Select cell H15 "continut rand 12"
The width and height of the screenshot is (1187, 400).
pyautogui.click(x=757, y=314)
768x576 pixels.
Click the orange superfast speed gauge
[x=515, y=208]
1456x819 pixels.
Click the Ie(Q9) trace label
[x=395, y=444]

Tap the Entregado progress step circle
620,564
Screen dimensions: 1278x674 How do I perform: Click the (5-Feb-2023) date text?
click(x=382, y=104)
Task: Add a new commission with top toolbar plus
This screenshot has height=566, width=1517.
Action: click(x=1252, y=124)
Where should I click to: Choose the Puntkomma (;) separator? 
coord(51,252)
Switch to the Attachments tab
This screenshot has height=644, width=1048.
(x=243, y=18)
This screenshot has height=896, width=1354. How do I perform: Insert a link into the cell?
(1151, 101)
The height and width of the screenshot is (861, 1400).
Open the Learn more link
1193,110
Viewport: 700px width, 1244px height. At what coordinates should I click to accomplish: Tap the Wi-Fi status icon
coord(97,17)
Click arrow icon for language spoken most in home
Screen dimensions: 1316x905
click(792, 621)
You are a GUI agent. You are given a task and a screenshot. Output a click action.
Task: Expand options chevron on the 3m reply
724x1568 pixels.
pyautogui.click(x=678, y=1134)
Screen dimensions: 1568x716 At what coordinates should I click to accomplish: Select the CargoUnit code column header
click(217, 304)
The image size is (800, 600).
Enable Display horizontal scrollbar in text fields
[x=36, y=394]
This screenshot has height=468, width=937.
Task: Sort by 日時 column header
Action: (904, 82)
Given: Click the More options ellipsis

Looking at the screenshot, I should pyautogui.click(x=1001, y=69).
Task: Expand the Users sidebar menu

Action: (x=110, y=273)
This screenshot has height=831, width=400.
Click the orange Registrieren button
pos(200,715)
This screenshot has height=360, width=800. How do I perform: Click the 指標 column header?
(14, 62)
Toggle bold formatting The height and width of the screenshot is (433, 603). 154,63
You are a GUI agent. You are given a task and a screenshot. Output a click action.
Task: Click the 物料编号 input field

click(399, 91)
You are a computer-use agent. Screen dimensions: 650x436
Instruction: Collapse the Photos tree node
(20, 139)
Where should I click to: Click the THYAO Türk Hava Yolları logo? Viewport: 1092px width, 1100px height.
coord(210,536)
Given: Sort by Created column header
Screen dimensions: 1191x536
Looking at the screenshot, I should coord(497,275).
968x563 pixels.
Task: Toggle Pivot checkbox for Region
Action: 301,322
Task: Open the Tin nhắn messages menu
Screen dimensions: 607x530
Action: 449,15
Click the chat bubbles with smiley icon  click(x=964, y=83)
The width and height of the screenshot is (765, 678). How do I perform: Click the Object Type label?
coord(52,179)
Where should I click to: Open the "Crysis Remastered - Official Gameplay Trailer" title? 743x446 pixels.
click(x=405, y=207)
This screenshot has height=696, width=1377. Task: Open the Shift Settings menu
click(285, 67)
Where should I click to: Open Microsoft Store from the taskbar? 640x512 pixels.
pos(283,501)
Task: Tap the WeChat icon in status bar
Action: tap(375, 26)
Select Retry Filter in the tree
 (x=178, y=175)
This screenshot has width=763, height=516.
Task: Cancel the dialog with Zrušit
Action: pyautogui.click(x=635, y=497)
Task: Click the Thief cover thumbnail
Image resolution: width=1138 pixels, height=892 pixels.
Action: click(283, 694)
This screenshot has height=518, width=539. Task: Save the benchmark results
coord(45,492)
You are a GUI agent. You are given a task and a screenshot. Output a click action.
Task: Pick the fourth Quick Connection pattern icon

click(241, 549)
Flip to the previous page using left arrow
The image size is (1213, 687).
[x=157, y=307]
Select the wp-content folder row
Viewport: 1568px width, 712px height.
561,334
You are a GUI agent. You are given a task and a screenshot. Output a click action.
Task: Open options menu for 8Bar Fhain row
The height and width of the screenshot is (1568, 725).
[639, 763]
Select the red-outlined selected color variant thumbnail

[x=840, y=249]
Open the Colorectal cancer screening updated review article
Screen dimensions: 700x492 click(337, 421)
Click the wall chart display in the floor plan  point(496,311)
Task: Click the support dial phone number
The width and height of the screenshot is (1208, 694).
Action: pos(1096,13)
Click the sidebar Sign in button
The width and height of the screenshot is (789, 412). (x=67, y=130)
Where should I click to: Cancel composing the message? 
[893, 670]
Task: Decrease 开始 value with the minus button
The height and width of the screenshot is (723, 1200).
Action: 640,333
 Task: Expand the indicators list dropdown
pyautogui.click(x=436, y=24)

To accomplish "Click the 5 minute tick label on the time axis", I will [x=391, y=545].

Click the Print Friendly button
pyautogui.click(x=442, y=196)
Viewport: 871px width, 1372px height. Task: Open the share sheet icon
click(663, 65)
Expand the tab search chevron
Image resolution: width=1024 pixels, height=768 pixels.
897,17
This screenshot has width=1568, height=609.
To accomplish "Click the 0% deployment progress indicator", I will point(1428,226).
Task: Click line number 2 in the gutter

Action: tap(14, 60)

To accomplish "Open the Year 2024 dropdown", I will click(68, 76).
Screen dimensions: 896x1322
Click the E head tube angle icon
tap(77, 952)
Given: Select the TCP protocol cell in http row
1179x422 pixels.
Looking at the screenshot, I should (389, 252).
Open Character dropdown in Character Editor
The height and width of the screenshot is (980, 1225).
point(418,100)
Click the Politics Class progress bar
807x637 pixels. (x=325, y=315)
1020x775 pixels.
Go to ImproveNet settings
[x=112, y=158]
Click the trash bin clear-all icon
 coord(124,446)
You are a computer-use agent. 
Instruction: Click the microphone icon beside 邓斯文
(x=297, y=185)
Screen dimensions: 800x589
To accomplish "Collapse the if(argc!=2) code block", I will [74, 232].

------

Please rewrite the records above, everything from the line containing "You are a computer-use agent. Screen" down to the line containing "coord(210,536)", both ends included, with their requests. Multiply each coordinate in the answers by 2.45, round it to a whole number with halves going up, and leave every other number unchanged.

Solution to the exercise:
You are a computer-use agent. Screen dimensions: 650x436
Instruction: Collapse the Photos tree node
(49, 341)
Where should I click to: Click the THYAO Türk Hava Yolları logo? Viewport: 1092px width, 1100px height.
coord(515,1313)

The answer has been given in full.